A First-in-Human Study of the Efficacy and Safety of MINIject in Patients with Medically Uncontrolled Open-Angle Glaucoma (STAR-I).

PURPOSE

To describe the safety and efficacy of a novel, supraciliary, microinvasive glaucoma surgery drainage system, MINIject (iSTAR Medical, Wavre, Belgium), in the study.

DESIGN

Prospective, multicenter, interventional, single-arm trial.

PARTICIPANTS

Twenty-six patients with primary open-angle glaucoma uncontrolled with 1 or more intraocular pressure (IOP)-lowering medications.

METHODS

Using an ab interno approach, 25 eyes were implanted successfully in a stand-alone procedure with a 5-mm long device made of biocompatible STAR material, which is soft and flexible silicone in a microporous, network design. Intraocular pressure, medication use, and other ocular parameters were evaluated before surgery, 1 day, 1 and 2 weeks, and 1, 3, and 6 months after surgery.

MAIN OUTCOME MEASURES

Intraocular pressure reduction at 6 months compared with baseline analyzed using a paired t test. Safety evaluation entailed tabulation of the nature and frequency of adverse events.

RESULTS

Mean baseline diurnal IOP was 23.2 mmHg (standard error, 0.6 mmHg) using a mean ± standard deviation of 2.0±1.1 IOP-lowering medication classes. During the 6-month follow-up period, mean IOP ranged from 10.0-16.3 mmHg (mean reductions, 6.9-13.2 mmHg or 31.0%-56.8%). Six months after surgery, mean diurnal IOP was 14.2 mmHg (standard error, 0.9 mmHg), equivalent to a reduction of 9.0 mmHg or 39.1% (P < 0.0001). The mean ± standard deviation number of IOP-lowering medications was 0.3±0.7. Of 24 patients seen at 6-month follow-up, 21 (87.5%) were medication-free and 23 (95.8%) achieved a minimum 20% IOP reduction from baseline.
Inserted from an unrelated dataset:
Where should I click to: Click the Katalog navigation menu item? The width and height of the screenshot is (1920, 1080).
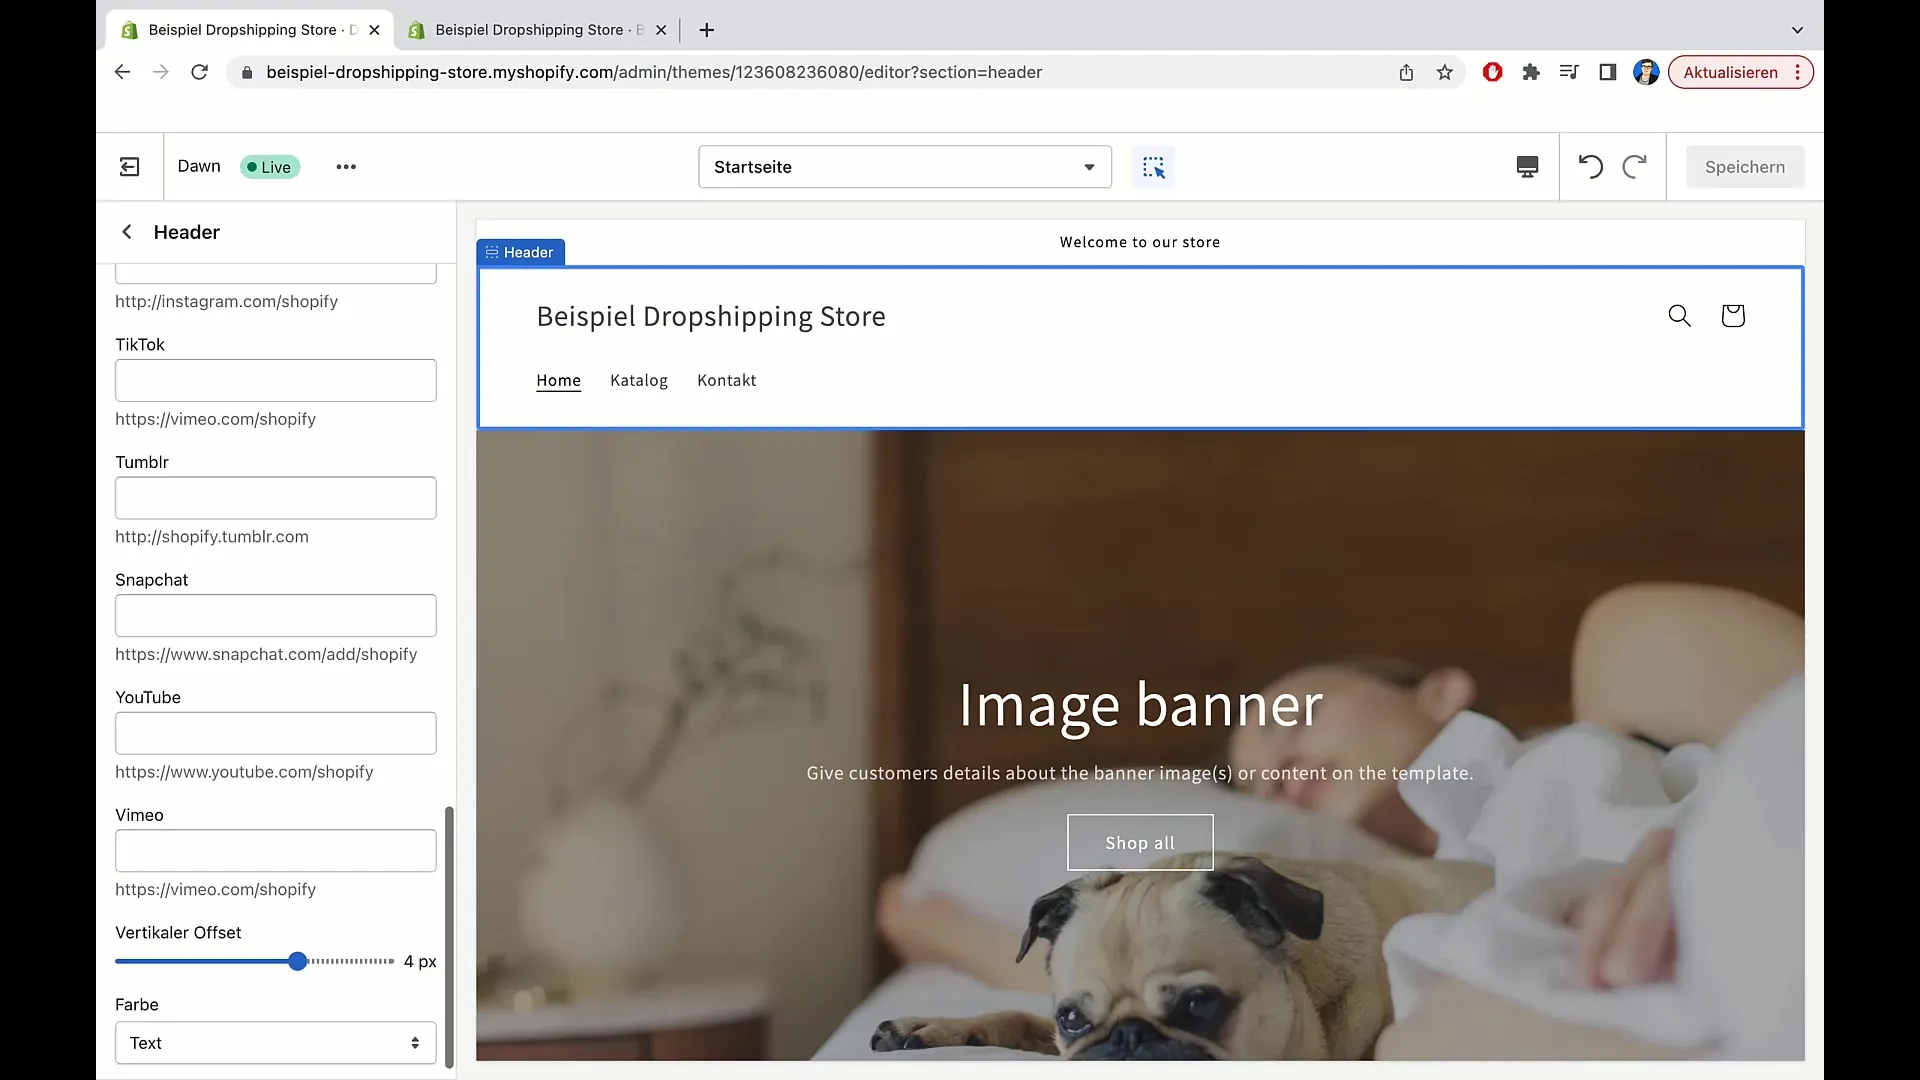(638, 380)
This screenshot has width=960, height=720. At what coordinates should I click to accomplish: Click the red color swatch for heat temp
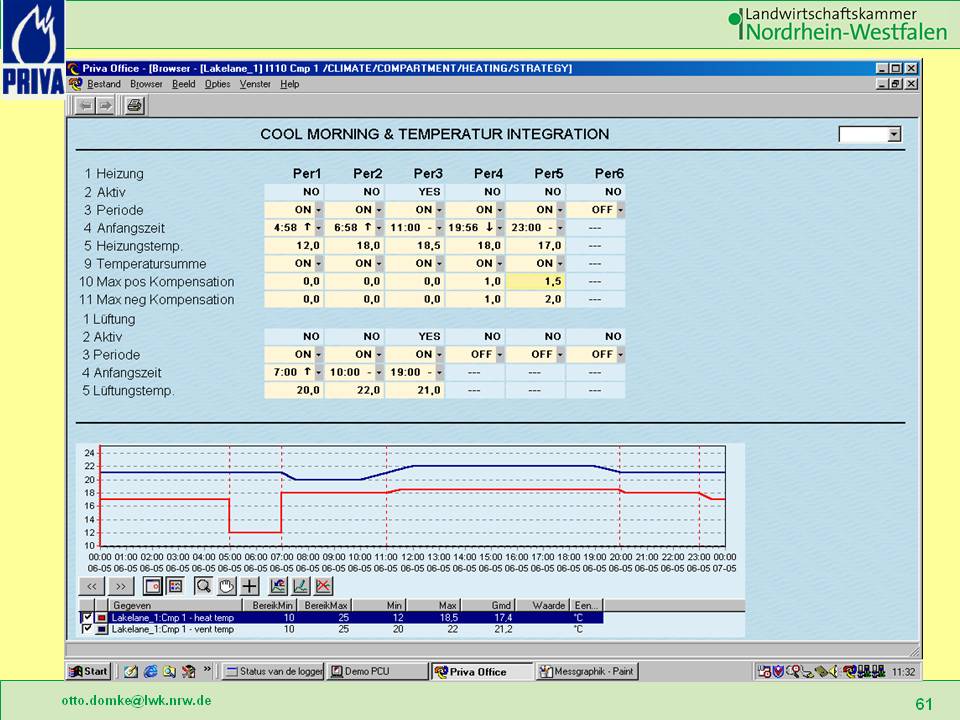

There were no serious adverse events related to the device or procedure, and no additional glaucoma surgery was required. Frequently reported events included anterior chamber inflammation (n = 8), IOP elevation (n = 6), of which 1 event was an IOP spike per protocol, visual acuity reduction (n = 3), and hyphema (n = 3), all of which resolved. There was no change to mean central or peripheral corneal endothelial cell density. No device-related adverse events were reported.

CONCLUSIONS

The MINIject glaucoma drainage system significantly lowered IOP and eliminated the need for medication in most patients 6 months after surgery when implanted in a standalone procedure. There were no serious ocular adverse events.